Born at Cheddleton Hospital in Staffordshire, he was the second son and younger child of David Henderson (c.1900–1953), doctor of medicine, and (Beatrice) Mary Stewart (c.1905–1956), teacher and administrator, both of whom were Scottish. He was brought up, unconventionally and rather unhappily, in a large mental hospital near Leek, where his father was resident GP. He joined his brother, David, at Adams' Grammar School, Newport, Shropshire, which he attended from 1947 to 1952, excelling in cricket and rugby. He served his national service in the RAF regiment in Germany.

After studying at Goldsmiths College and Camberwell School of Art he spent time at Edinburgh College of Art before returning to London to build his reputation.
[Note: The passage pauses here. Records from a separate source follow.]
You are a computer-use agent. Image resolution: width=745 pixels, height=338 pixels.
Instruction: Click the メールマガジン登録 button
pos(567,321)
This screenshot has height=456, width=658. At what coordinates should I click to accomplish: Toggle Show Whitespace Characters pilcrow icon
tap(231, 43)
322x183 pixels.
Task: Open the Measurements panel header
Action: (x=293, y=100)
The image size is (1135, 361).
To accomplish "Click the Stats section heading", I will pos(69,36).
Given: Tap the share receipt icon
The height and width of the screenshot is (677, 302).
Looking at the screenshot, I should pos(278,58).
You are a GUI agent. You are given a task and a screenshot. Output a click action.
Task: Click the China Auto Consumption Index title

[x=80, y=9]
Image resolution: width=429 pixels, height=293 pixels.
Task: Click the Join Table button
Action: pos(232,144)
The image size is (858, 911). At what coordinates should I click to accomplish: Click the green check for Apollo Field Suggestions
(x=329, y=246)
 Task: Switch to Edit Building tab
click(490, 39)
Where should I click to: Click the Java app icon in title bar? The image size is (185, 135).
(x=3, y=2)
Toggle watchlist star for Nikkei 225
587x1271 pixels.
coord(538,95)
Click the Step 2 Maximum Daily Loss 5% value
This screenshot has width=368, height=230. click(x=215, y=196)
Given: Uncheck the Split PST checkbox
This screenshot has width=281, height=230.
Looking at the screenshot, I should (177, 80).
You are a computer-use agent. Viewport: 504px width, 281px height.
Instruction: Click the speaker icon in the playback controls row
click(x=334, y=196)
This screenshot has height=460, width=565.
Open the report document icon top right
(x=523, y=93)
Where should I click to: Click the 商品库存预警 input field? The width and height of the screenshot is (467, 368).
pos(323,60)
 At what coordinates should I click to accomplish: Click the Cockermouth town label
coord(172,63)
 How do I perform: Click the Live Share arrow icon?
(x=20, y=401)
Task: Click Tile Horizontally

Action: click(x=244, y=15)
In May 2000 Henderson was awarded an honorary fellowship of the London Institute, in recognition of his contribution to art and of his 30 years' distinguished teaching at Camberwell College of Arts, having joined the staff in 1970 when the school was still called Camberwell School of Arts and Crafts. His students included such notable studio potters as Jim Malone, Angus Suttie, and Sara Radstone. "Ewen Henderson was one of the most important and influential ceramic artists of the late twentieth century.

He preferred irregular, hand-built forms, and developed a technique in which a patchwork of different types of clay was used."

In 2002 a newly constructed hall of residence housing 260 students was named Ewen Henderson Court in his memory and honour. It is located in New Cross Gate, London.